[Written task] Copy the rows from the first one through the line containing "click(x=1686, y=433)", inclusive, and change "Viewport" to "Window" while leaving everything else unchanged.

[Rows for locating words and elements]
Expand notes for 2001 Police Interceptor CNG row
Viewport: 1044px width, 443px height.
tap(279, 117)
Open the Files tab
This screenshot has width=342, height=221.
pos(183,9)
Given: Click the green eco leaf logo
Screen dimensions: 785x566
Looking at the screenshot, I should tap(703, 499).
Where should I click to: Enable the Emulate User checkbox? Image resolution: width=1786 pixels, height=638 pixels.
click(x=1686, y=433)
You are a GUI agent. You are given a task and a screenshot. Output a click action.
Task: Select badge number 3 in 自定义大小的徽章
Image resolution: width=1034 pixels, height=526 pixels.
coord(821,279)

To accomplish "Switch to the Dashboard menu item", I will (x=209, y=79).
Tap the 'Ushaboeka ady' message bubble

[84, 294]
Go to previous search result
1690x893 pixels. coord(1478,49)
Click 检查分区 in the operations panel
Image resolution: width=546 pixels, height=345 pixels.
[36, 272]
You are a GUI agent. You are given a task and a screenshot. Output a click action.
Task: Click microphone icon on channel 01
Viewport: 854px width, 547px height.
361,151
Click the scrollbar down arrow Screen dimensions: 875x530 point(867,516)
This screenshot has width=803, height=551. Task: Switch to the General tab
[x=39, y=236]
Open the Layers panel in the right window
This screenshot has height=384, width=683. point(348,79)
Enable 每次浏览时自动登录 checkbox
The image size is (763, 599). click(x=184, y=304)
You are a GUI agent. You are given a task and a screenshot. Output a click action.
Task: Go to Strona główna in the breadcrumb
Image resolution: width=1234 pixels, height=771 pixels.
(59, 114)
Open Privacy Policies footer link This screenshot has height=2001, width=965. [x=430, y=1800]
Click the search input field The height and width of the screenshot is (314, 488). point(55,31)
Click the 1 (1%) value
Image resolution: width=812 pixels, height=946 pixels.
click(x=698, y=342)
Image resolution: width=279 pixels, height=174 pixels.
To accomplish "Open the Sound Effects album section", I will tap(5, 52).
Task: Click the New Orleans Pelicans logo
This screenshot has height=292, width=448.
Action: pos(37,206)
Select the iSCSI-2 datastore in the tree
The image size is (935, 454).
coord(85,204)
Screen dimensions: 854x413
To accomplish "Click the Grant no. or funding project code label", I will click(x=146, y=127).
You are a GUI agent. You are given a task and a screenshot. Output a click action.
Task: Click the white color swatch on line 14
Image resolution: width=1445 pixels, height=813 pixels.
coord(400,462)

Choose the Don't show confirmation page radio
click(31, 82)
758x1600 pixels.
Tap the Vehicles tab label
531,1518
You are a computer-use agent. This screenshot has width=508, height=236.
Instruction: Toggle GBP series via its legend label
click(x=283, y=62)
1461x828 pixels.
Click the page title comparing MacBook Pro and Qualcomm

[Result of this exercise]
Expand notes for 2001 Police Interceptor CNG row
Window: 1044px width, 443px height.
tap(279, 117)
Open the Files tab
This screenshot has width=342, height=221.
pos(183,9)
Given: Click the green eco leaf logo
Screen dimensions: 785x566
Looking at the screenshot, I should tap(703, 499).
Where should I click to: Enable the Emulate User checkbox? Image resolution: width=1786 pixels, height=638 pixels.
click(x=1686, y=433)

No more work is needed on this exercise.